[Short problem]
In the court opinion below, on what date was the opinion issued?

[Provided passage]
▬▬▬▬▬▬▬▬▬▬
Whittier Lifts Trust & a.

Argued: May 8, 2003

Opinion Issued: July 8, 2003

Sager, Sager, Wunder & DePree, P.L.L.C., of Ossipee (Richard D. Sager on the brief and orally), for the plaintiff, Town of Ossipee.

Wiggin & Nourie, P.A., of Manchester (Donald C. Crandlemire on the brief and orally), for defendant Whittier Lifts Trust.

Arthur W. Hoover, of Alton, on the brief and orally, for defendant Whittier Communications, Inc.

Peter W. Heed, attorney general (Craig S. Donais, assistant attorney general, on the brief and orally), for the State.

 

Dalianis, J. The plaintiff, Town of Ossipee (town), appeals from an order of the Superior Court (O’Neill, J.) ruling that defendant Whittier Lifts Trust (Whittier Trust) is not liable for taxes levied against a State-owned communications tower (tower) on its property. In addition, the State appeals from a separate order of the Superior Court (T. Nadeau, J.) ruling that defendant Whittier Communications, Inc. (Whittier Communications) has a taxable interest in the tower under RSA 72:23 (Supp. 2002) and that the State, pursuant to its agreement with Whittier Communications, must reimburse the latter for any taxes levied against it for the use of the tower. We affirm both decisions.
▬▬▬▬▬▬▬▬▬▬
[Data]
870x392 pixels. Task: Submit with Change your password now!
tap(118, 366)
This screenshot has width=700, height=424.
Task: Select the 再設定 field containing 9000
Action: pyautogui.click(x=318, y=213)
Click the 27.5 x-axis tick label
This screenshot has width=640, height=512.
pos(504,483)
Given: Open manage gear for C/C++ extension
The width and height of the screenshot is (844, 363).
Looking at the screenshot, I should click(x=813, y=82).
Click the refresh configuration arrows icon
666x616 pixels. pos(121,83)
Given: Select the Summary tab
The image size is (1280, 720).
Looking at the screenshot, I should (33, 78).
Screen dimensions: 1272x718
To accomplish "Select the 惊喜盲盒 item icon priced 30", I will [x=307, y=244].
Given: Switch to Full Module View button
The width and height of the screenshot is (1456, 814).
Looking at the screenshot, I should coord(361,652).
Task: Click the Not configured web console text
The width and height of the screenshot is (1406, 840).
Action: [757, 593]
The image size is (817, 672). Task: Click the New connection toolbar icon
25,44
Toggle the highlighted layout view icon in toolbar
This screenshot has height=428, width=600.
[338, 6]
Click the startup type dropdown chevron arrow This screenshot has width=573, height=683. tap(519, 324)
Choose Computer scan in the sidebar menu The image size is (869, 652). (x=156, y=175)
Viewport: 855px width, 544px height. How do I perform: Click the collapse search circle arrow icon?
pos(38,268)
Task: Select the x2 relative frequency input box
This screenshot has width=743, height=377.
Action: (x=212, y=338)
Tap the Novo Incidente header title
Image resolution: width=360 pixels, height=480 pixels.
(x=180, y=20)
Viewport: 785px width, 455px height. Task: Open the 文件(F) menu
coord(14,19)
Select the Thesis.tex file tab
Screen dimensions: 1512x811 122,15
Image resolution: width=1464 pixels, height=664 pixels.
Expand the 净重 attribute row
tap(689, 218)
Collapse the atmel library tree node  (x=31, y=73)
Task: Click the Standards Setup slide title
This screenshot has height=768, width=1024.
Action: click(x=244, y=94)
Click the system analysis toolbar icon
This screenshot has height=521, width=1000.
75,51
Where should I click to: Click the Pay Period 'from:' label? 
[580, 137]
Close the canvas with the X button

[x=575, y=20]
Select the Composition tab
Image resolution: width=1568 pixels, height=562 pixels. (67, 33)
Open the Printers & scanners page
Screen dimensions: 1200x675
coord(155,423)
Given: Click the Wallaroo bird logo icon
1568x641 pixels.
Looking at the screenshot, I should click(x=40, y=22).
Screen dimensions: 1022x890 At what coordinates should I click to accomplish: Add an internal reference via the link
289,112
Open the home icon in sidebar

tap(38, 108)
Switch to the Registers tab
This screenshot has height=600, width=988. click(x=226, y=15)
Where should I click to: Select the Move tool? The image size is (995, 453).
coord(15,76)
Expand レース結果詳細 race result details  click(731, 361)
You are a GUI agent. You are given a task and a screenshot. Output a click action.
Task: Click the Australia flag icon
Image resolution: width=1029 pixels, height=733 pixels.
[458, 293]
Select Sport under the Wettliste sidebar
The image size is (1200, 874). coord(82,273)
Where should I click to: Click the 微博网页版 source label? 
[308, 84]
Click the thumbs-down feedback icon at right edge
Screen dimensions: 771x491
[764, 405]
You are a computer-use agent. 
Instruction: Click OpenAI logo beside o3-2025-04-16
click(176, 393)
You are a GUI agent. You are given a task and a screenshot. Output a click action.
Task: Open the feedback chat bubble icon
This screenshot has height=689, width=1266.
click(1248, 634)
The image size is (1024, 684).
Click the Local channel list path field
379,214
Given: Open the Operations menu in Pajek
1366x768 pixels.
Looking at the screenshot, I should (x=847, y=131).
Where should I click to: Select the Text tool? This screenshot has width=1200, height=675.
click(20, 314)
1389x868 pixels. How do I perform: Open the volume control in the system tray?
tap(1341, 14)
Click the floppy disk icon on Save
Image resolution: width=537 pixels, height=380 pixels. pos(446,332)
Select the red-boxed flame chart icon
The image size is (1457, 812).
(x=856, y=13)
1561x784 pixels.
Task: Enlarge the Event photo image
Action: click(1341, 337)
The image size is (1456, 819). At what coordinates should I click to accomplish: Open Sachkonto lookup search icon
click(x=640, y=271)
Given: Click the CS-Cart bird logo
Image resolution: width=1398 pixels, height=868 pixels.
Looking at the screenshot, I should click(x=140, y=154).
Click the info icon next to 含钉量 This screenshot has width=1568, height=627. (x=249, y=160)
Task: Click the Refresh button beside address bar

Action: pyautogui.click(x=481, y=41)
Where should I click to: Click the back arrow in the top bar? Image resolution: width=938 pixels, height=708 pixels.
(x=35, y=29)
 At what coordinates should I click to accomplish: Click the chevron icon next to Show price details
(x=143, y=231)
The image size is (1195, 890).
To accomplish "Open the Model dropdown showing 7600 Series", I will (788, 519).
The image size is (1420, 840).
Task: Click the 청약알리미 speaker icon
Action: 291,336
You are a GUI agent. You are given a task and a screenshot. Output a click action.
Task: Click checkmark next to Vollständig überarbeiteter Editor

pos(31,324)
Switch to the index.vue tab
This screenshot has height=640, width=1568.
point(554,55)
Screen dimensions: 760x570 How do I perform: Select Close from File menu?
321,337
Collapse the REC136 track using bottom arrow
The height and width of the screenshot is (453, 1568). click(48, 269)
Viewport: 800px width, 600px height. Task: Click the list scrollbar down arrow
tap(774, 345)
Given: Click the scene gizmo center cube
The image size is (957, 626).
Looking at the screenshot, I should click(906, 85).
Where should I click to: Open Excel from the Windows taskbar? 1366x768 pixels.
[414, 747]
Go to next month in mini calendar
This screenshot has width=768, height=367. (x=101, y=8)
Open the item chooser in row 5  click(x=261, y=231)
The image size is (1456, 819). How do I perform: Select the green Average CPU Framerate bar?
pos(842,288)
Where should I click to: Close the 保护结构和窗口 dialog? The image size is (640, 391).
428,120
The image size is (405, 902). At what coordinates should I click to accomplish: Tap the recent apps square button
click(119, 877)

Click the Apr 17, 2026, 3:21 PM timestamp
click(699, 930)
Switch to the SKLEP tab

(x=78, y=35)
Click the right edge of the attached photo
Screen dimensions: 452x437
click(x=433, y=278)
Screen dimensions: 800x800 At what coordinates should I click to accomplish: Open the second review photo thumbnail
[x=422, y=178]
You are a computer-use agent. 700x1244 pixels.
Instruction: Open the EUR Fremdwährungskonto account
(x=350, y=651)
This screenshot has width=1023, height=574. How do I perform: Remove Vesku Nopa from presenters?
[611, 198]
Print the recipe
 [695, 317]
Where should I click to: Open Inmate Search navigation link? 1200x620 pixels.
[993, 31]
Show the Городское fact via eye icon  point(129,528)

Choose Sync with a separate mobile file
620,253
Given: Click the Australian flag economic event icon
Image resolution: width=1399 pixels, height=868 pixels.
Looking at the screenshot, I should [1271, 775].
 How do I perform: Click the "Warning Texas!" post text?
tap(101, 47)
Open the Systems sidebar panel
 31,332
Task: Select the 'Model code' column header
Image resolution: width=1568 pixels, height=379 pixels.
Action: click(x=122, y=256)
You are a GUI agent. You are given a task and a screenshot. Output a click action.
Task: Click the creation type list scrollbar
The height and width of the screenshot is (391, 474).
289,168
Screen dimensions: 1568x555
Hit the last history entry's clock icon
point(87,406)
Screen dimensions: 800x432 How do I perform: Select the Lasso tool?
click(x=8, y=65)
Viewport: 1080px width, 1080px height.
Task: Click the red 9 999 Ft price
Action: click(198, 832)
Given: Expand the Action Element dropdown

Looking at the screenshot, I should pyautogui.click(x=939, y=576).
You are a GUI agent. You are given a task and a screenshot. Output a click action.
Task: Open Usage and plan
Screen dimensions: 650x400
▬▬▬▬▬▬▬▬▬▬
[Answer to this problem]
July 8, 2003